• J Indian Med Assoc · Jan 2010

    Peri-operative management of glucose.

    • Unnikrishnan Ag, Vijay Prusty, and Vinay Prusty.
    • Department of Endocrinology, Amrita Institute of Medical Sciences, Cochin 682026.
    • J Indian Med Assoc. 2010 Jan 1;108(1):52-5.

    AbstractIt is generally agreed that it is important to control blood glucose levels during the peri-operative period. However, there have been controversies surrounding the appropriateness of each regimen, as well as ideal glucose targets during surgery. This review focuses on a simple and practical strategy to control glucose during surgery, and sets out simple guidelines on instituting an insulin infusion protocol.
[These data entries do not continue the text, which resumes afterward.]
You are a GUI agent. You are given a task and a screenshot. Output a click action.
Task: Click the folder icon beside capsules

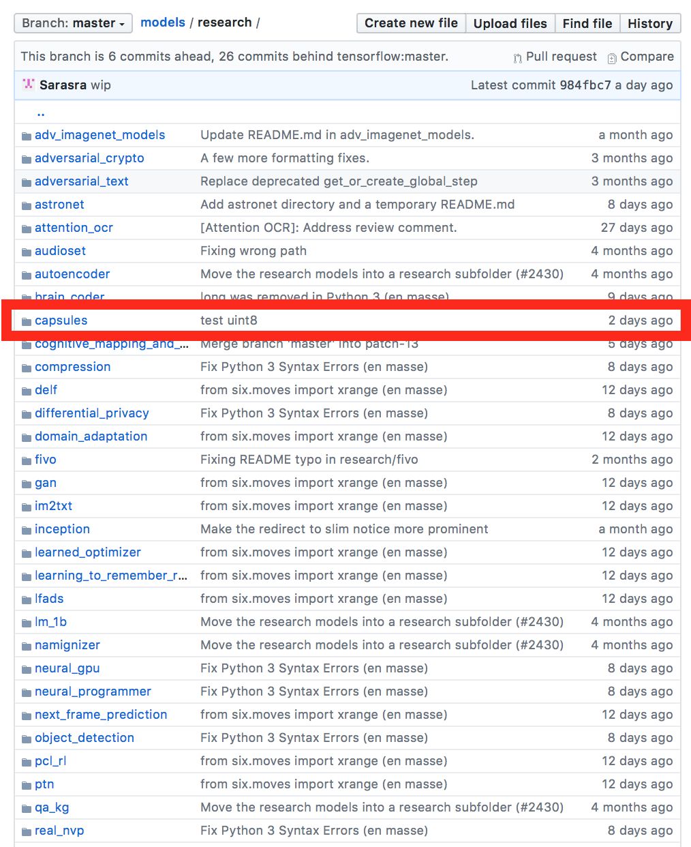26,321
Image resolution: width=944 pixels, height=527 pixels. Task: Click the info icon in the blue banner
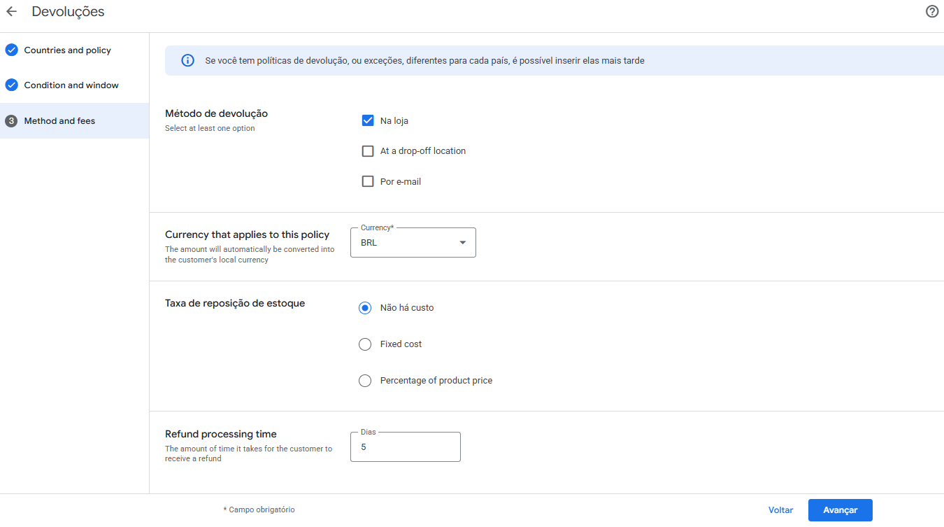pyautogui.click(x=187, y=61)
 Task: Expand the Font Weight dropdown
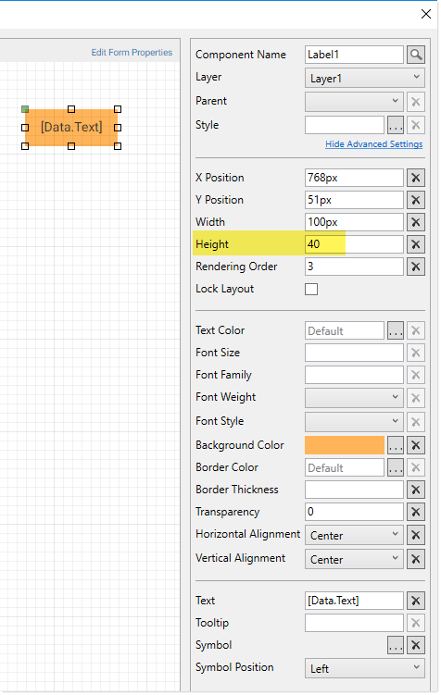click(x=354, y=398)
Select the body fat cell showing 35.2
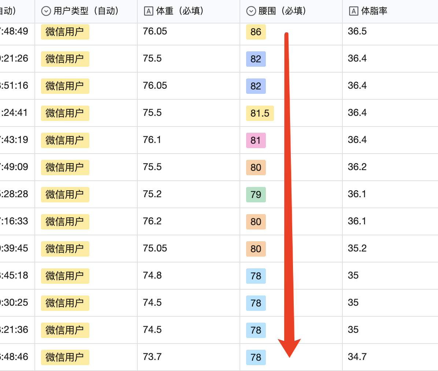The image size is (438, 371). point(357,248)
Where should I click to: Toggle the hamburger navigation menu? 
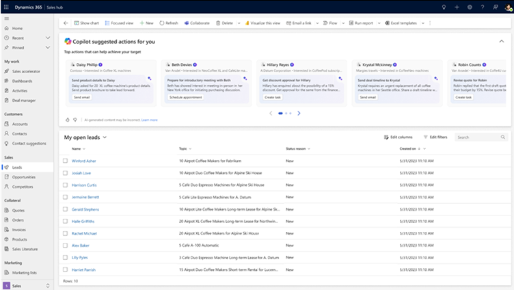click(x=6, y=18)
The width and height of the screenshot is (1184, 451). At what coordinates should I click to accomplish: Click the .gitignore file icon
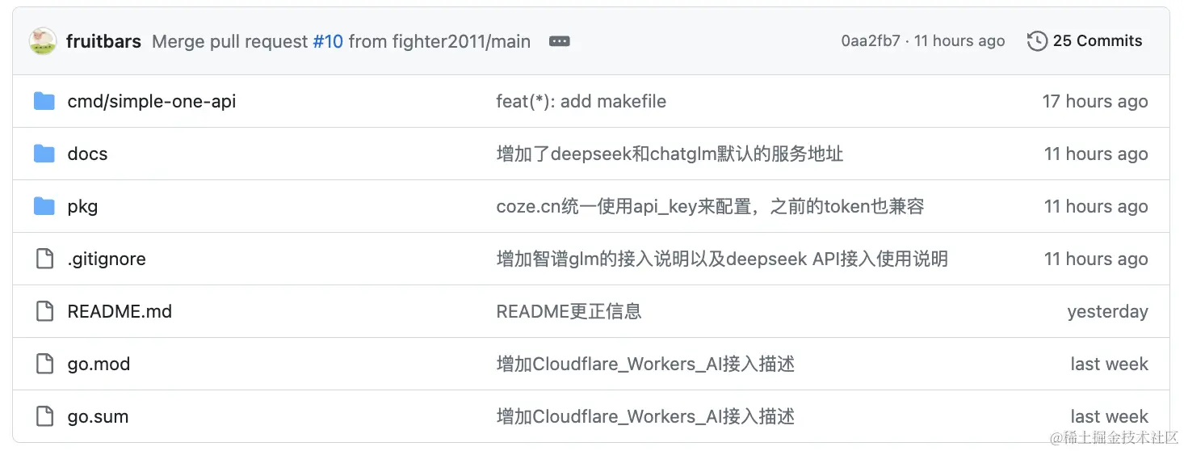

From the available evidence, a fasting plasma glucose < 90 mg/dl, postprandial glucose < 180 mg/dl and an HbA1c < 7% is ideal before elective surgery. The blood glucose must be maintained between 140 and 180 mg/dl during the operative period as well as during the intensive care unit (ICU stay). Sliding scales are inappropriate for in-hospital glucose control. A basal-bolus insulin regimen is ideal for hospitalised peri-operative subjects outside the ICU. In the ICU, it is best to use an insulin infusion protocol for glucose control. The ideal regimen should be individualised for each patient. The success of peri-operative glucose control requires teamwork between the various medical personnel involved in patient care.